Focus on understanding the impact of the tunnel effect on ..
- (1) Transfer learning
- (2) Catastrophic forgetting
Examine how the tunnel and extractor are altered after training on a new task.
(1) Exploring the effect of task incremental learning on extractor and tunnel
a) Motivation
Examine whether the extractor and the tunnel are equally prone to catastrophic forgetting.
b) Experiments
-
Architecture : VGG-19
-
Two tasks from CIFAR-10
-
each task = 5 class
-
Subsequently train on the first and second tasks
& save the corresponding extractors \(E_t\) and tunnels \(T_t\) , where \(t \in \{1,2\}\) are task numbers
-
-
Separate CLS head for each task
c) Results
d) Takeaway
The tunnel’s task-agnostic compression of representations provides immunity against catastrophic forgetting when the number of classes is equal.

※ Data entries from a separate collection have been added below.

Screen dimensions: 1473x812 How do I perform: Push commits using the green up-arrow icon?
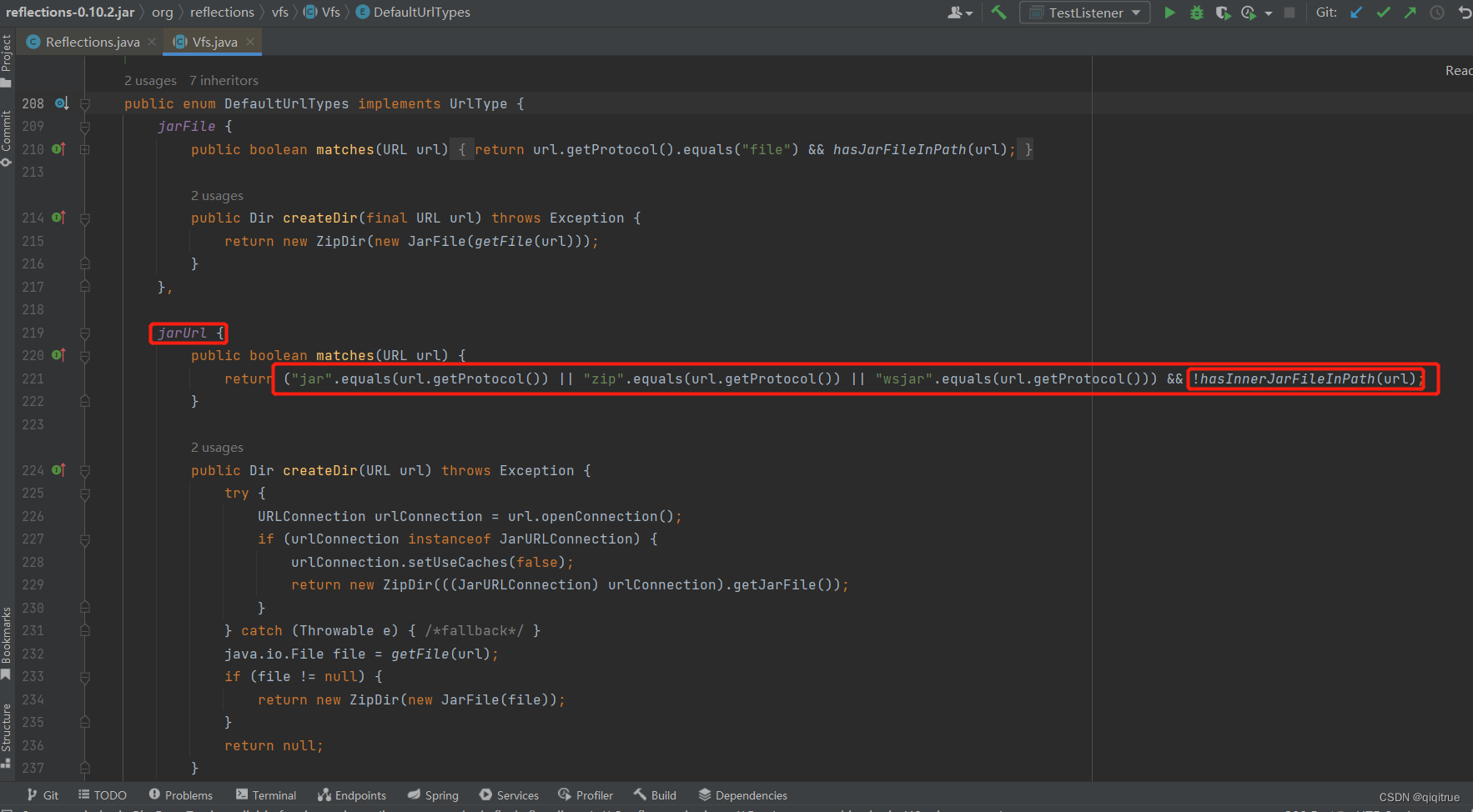pyautogui.click(x=1410, y=13)
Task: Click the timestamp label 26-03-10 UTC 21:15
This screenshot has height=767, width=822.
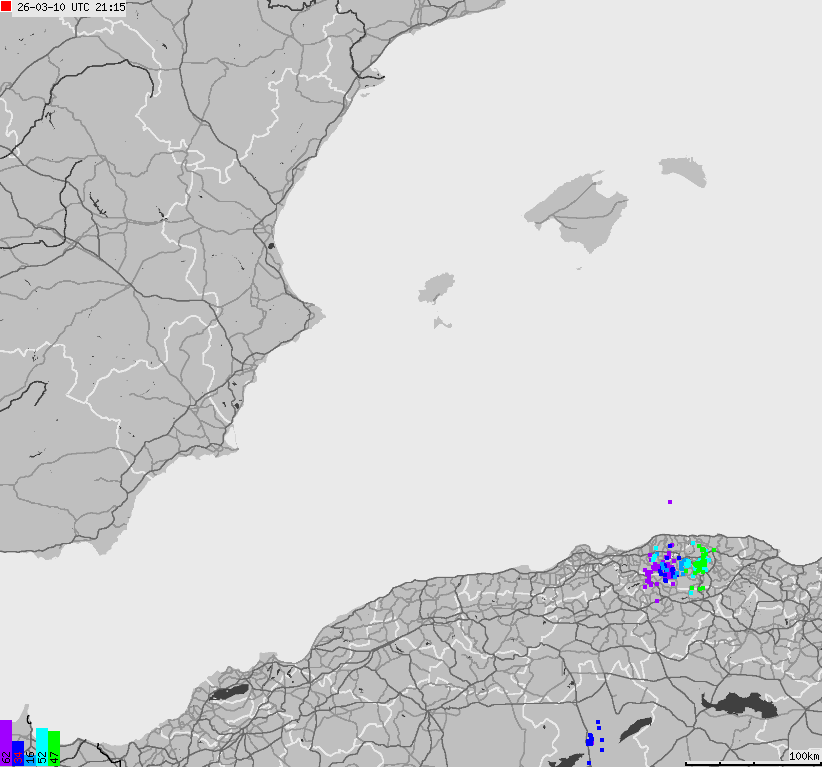Action: click(x=70, y=6)
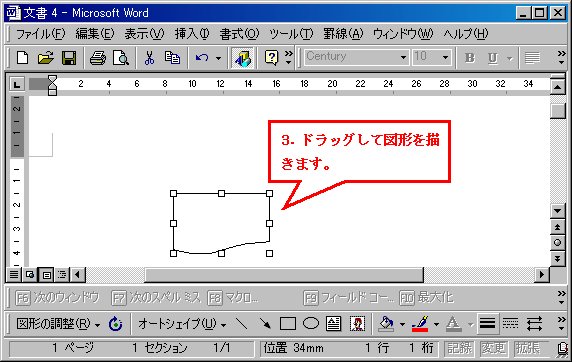Viewport: 572px width, 362px height.
Task: Click the Print icon
Action: pos(98,58)
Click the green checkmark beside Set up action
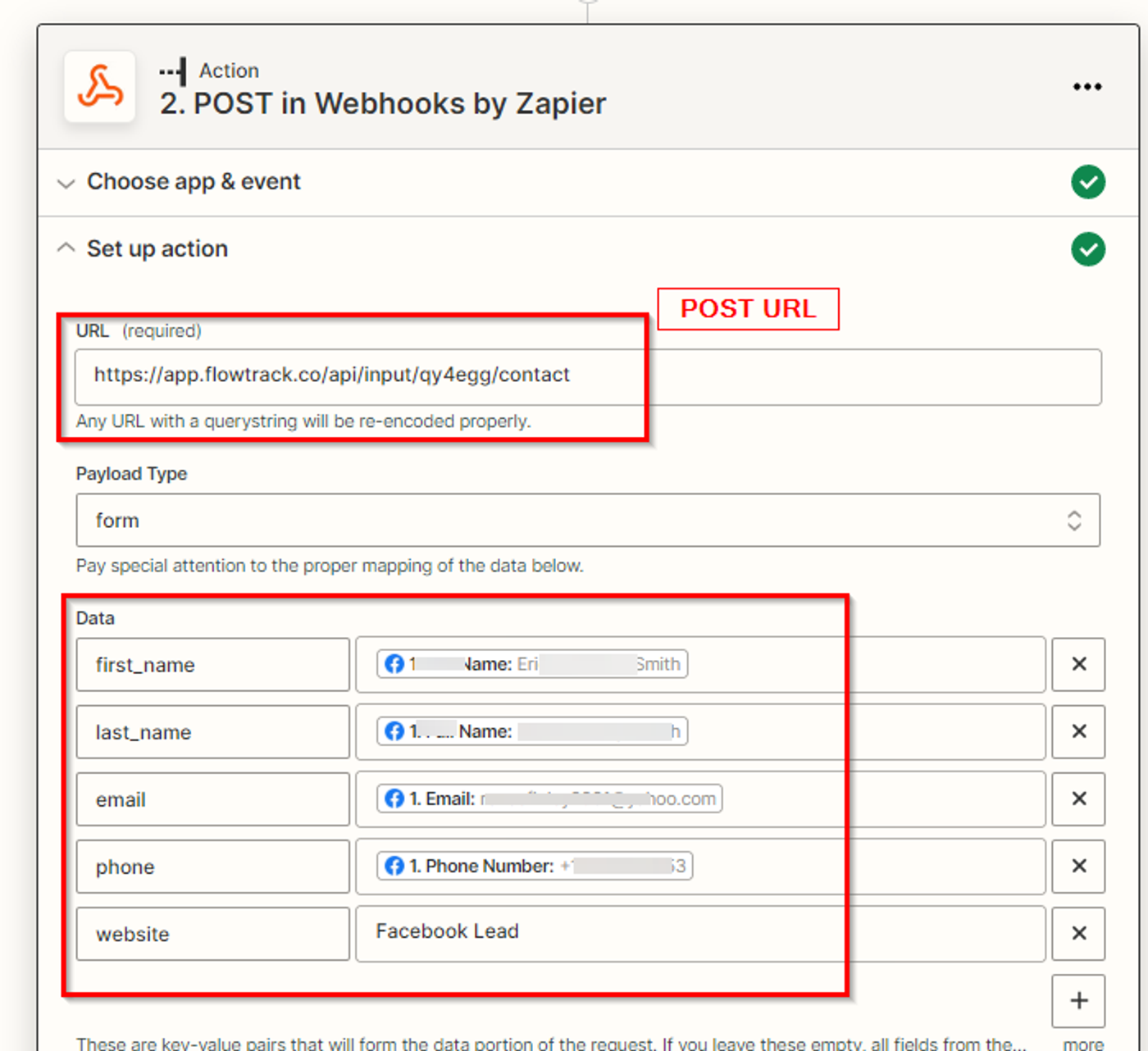Viewport: 1148px width, 1051px height. tap(1087, 249)
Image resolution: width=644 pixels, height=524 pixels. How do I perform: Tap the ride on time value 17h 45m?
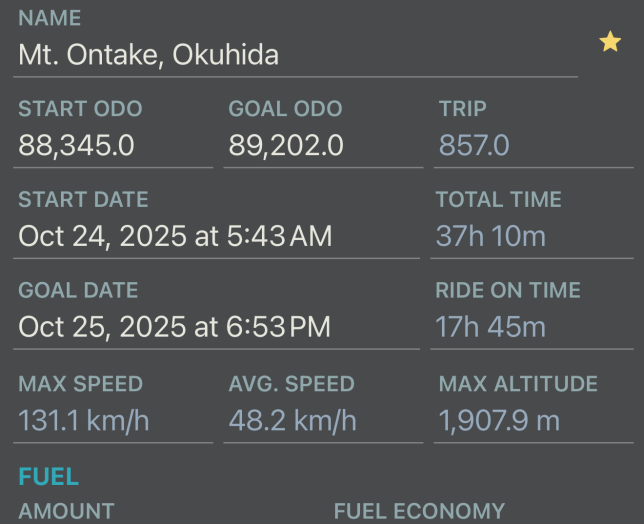pyautogui.click(x=490, y=327)
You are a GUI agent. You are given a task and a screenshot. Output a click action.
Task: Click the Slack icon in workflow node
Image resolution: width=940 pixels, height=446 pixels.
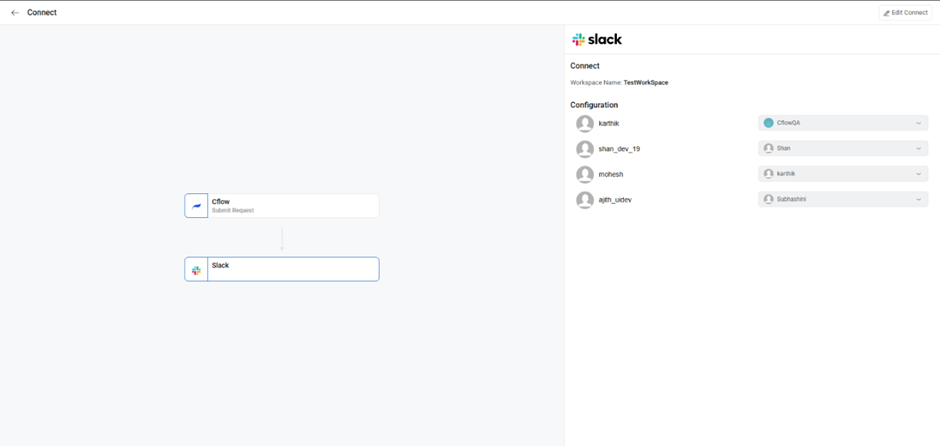coord(196,270)
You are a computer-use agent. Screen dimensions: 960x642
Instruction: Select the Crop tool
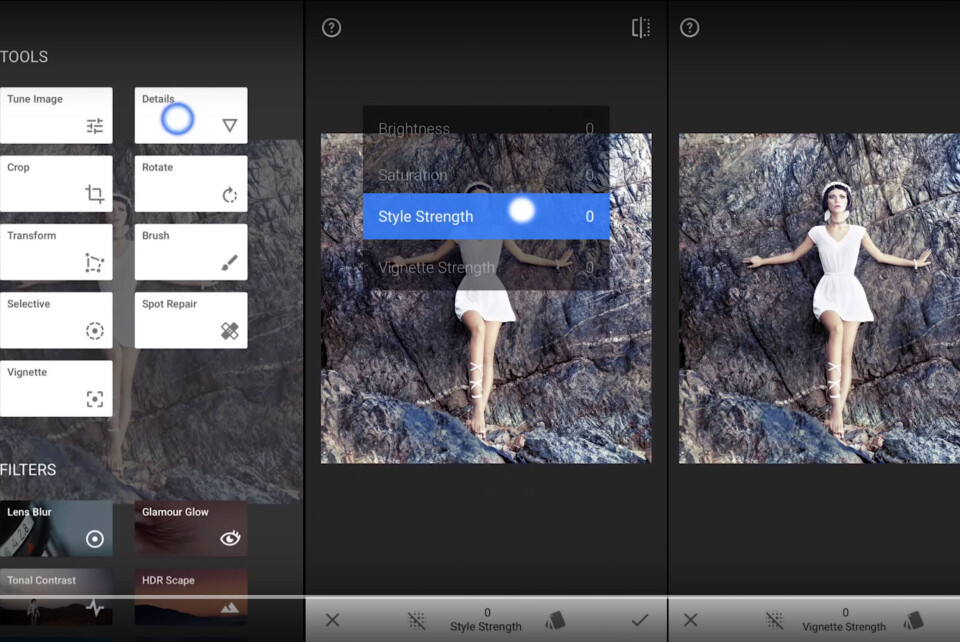[x=56, y=183]
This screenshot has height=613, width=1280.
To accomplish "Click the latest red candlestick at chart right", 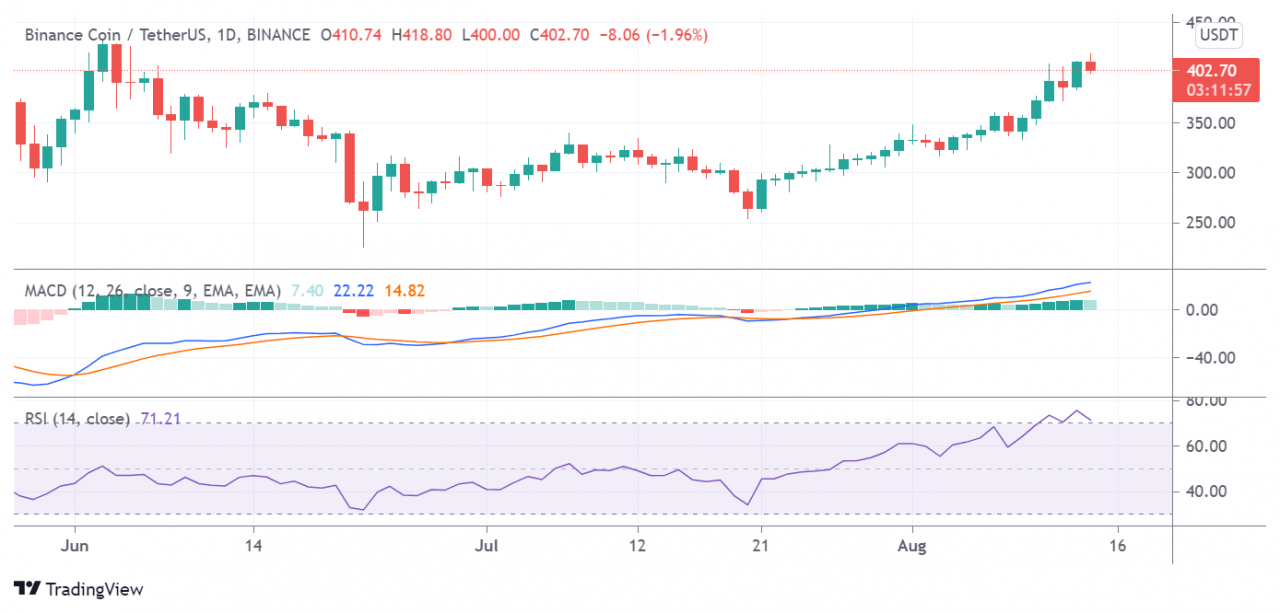I will coord(1091,66).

(2) Reducing Catastrophic Forgetting by adjusting network depth
a) Motivation
Whether it is possible to retain the performance of the original model by training a shorter version of the network.
- A shallower model should also exhibit less forgetting in sequential training.
b) Experiments
- Architecture : VGG-19 networks
- with different numbers of convolutional layers.
- Each network : trained on two tasks from CIFAR-10.
- Each task consists of 5 classes
c) Results
d) Takeaway
Train shallower networks that retain the performance of the original networks & significantly less forgetting.
However, the shorter networks need to have at least the same capacity as the extractor part of the original network.